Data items
>>>
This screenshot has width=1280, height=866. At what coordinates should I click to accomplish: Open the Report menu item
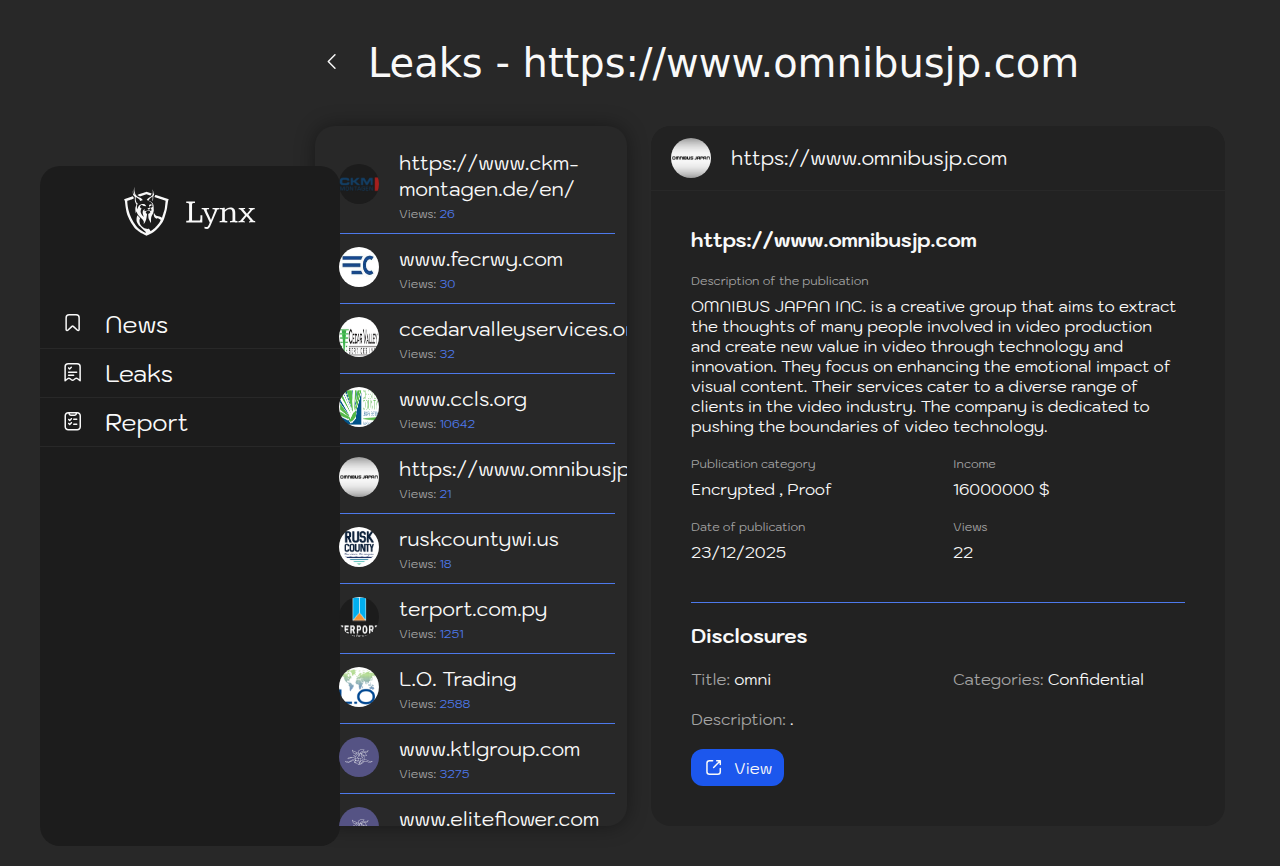[146, 423]
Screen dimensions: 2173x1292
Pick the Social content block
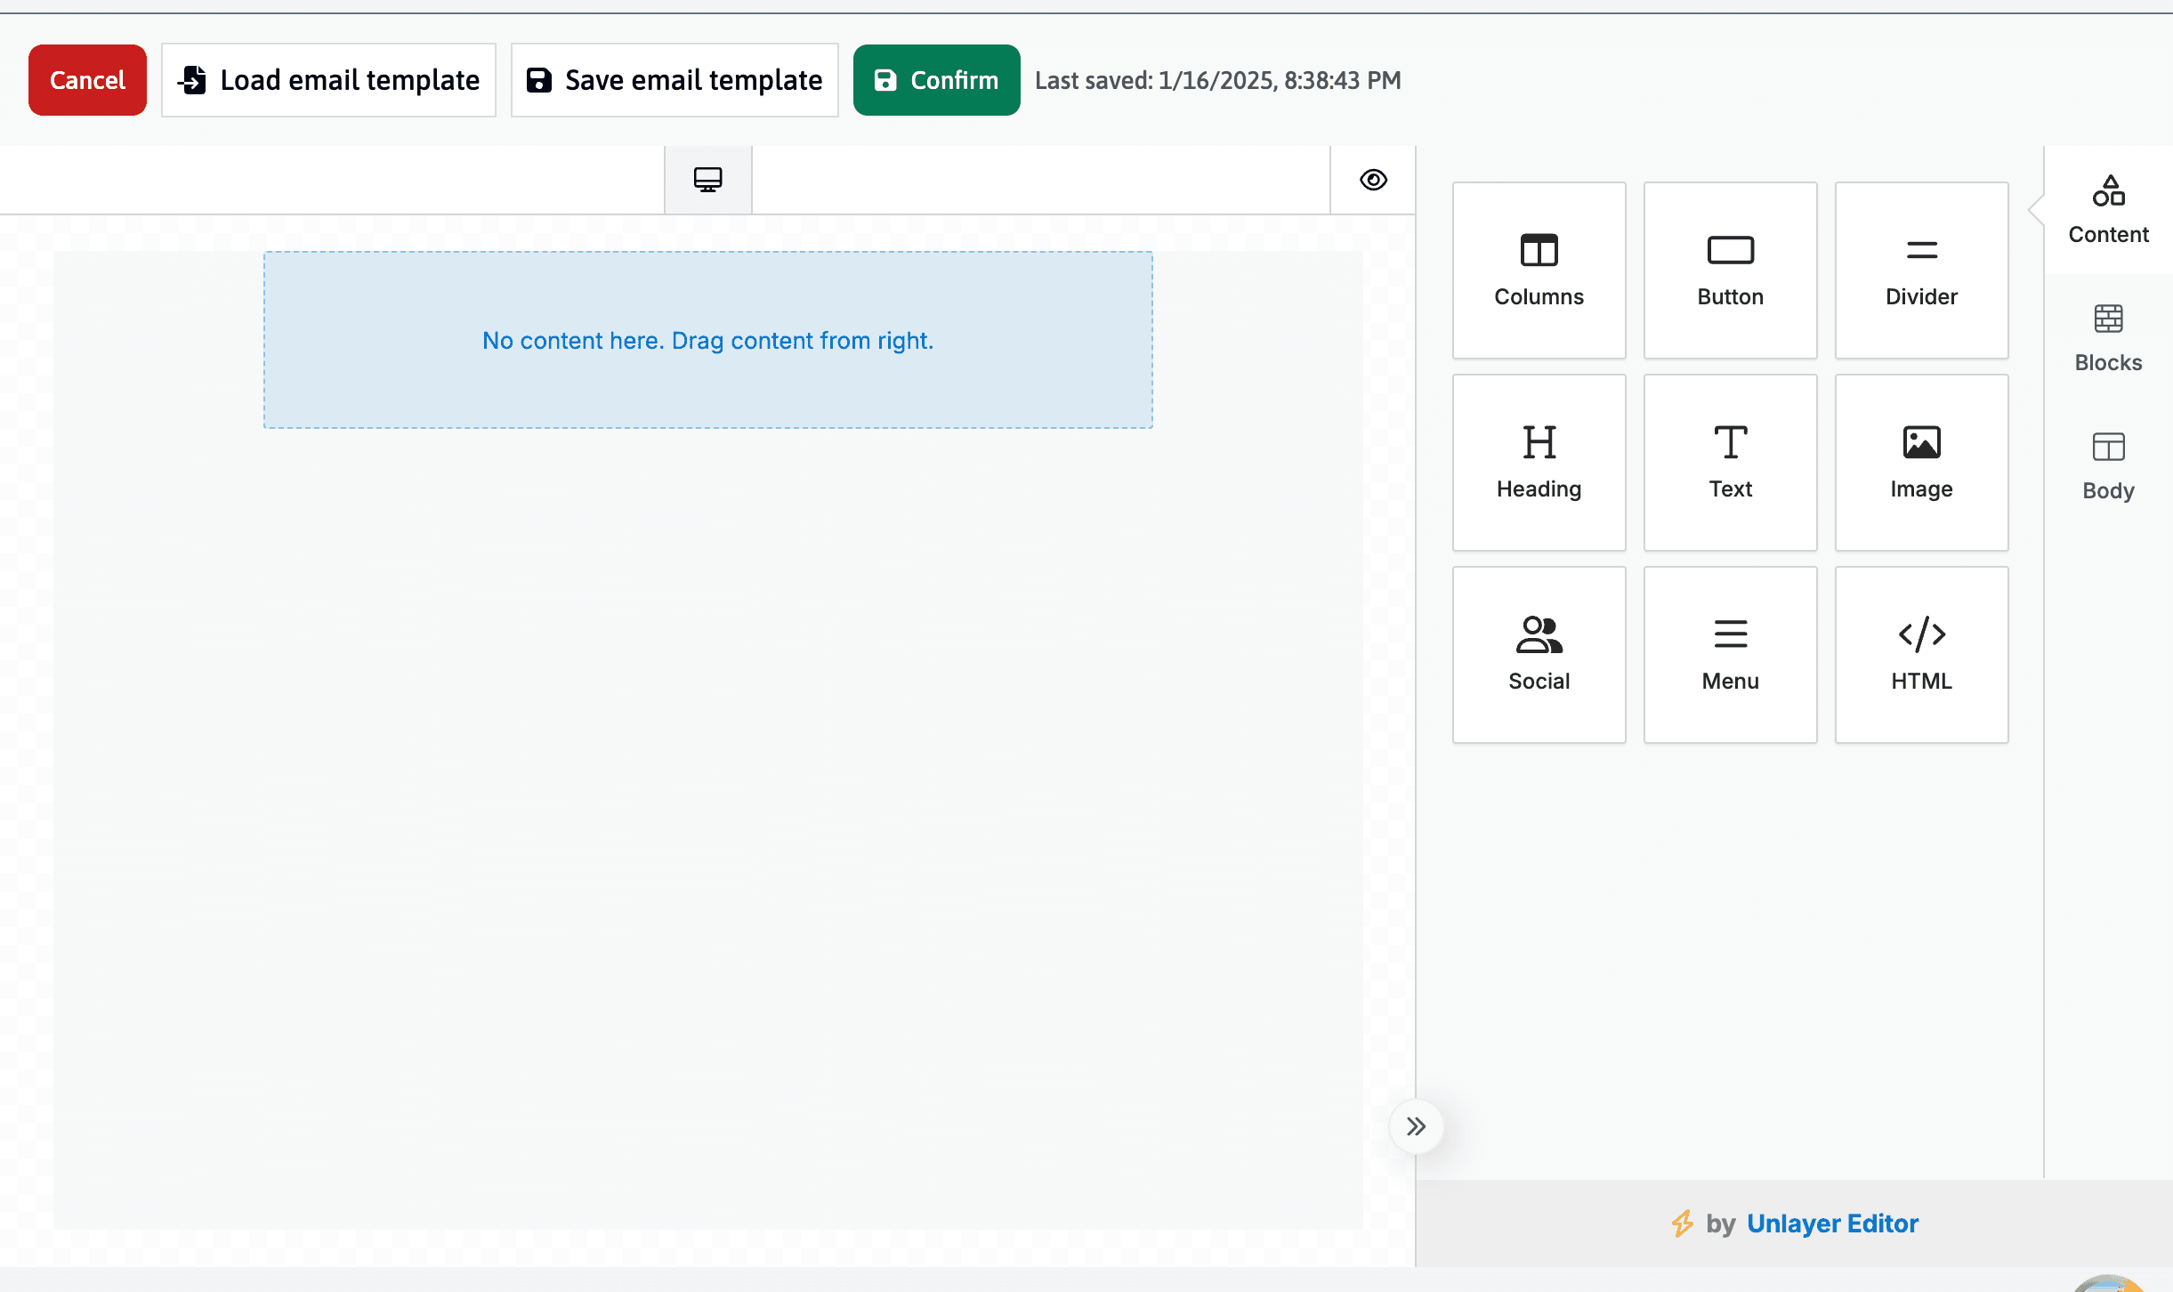(1539, 655)
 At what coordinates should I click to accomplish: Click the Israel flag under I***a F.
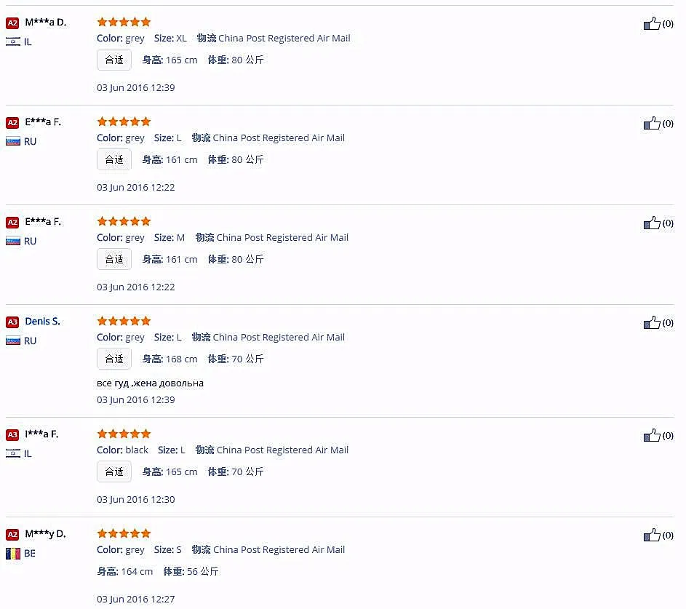pos(13,454)
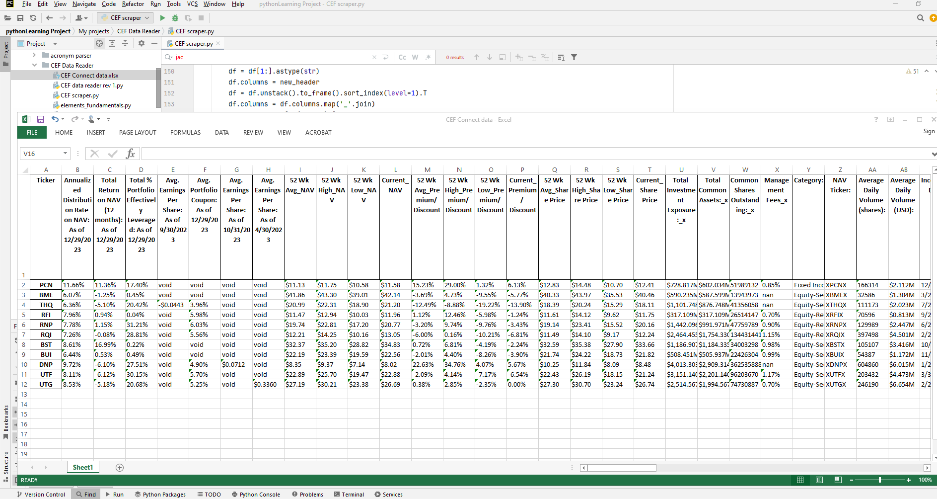This screenshot has height=499, width=937.
Task: Collapse the CEF Data Reader folder
Action: 34,65
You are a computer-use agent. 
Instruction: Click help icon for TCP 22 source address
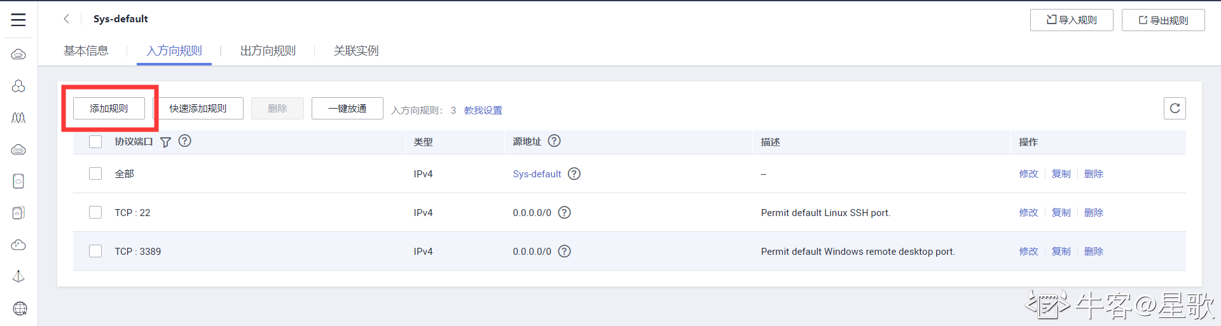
<<<
▶ PROBLEM REQUIREMENTS:
Reproduce all of the data above verbatim, leaving out the pictures.

▶ RESULT BELOW:
This screenshot has width=1280, height=866. At what coordinates should I click to accomplish: Open the Report menu item
[146, 423]
Screen dimensions: 2173x1292
Pick the Social content block
(1539, 655)
 At what coordinates should I click to accomplish: Click the Israel flag under I***a F.
pos(13,454)
This screenshot has height=499, width=937.
Task: Collapse the CEF Data Reader folder
Action: 34,65
You are a computer-use agent. 
Instruction: Click help icon for TCP 22 source address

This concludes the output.